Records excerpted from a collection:
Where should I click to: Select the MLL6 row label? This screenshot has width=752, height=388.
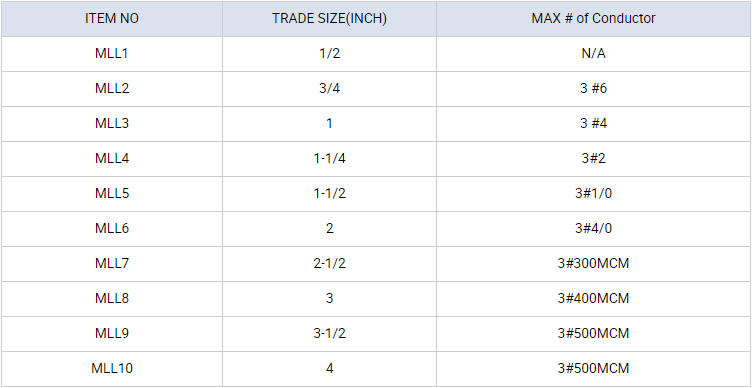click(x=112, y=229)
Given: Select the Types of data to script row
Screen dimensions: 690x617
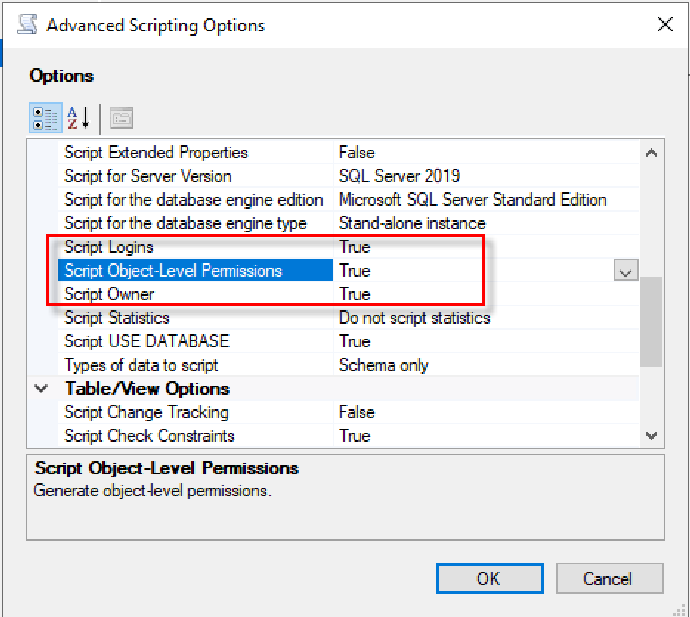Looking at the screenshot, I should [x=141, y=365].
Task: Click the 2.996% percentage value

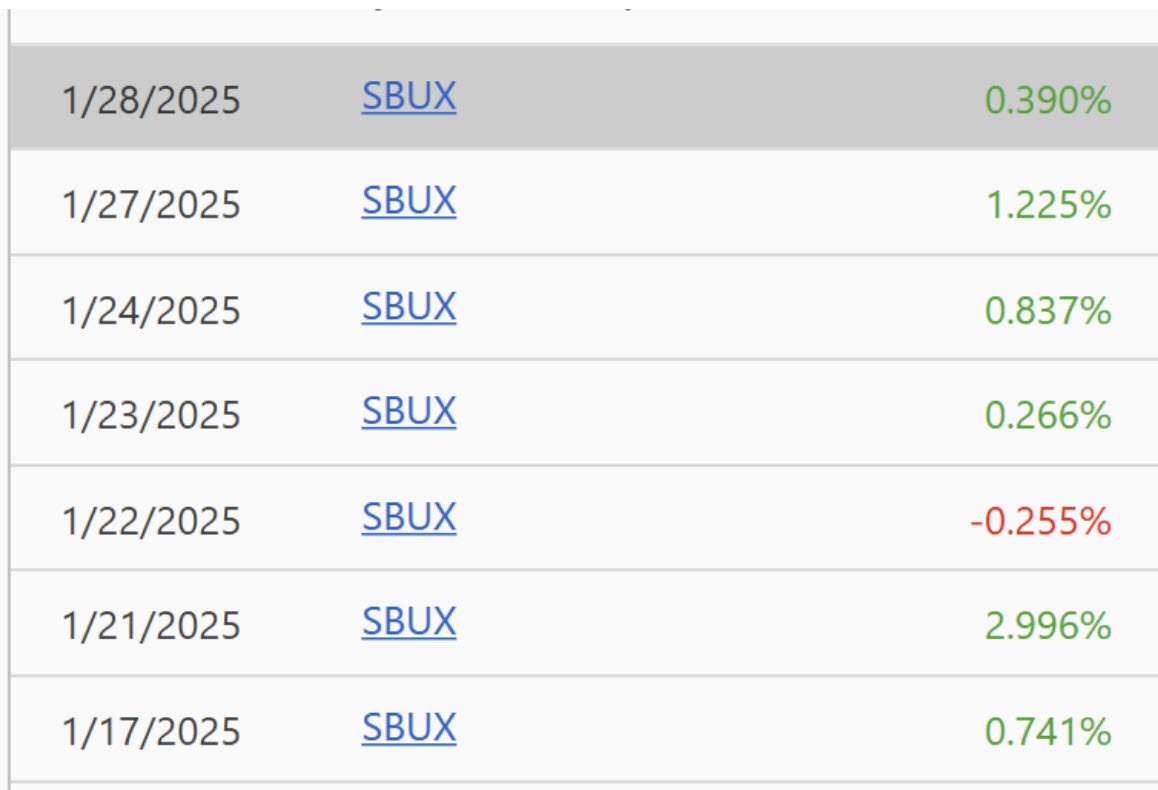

◆ **Aim of the task**
Leaving out every picture, transcribe exactly the lines from the line that contains "Given: Select the Types of data to script row" through the final line of the entries above.

◆ **Reply to the task**
Given: Select the Types of data to script row
Screen dimensions: 690x617
Looking at the screenshot, I should [x=141, y=365].
Task: Click the 2.996% percentage value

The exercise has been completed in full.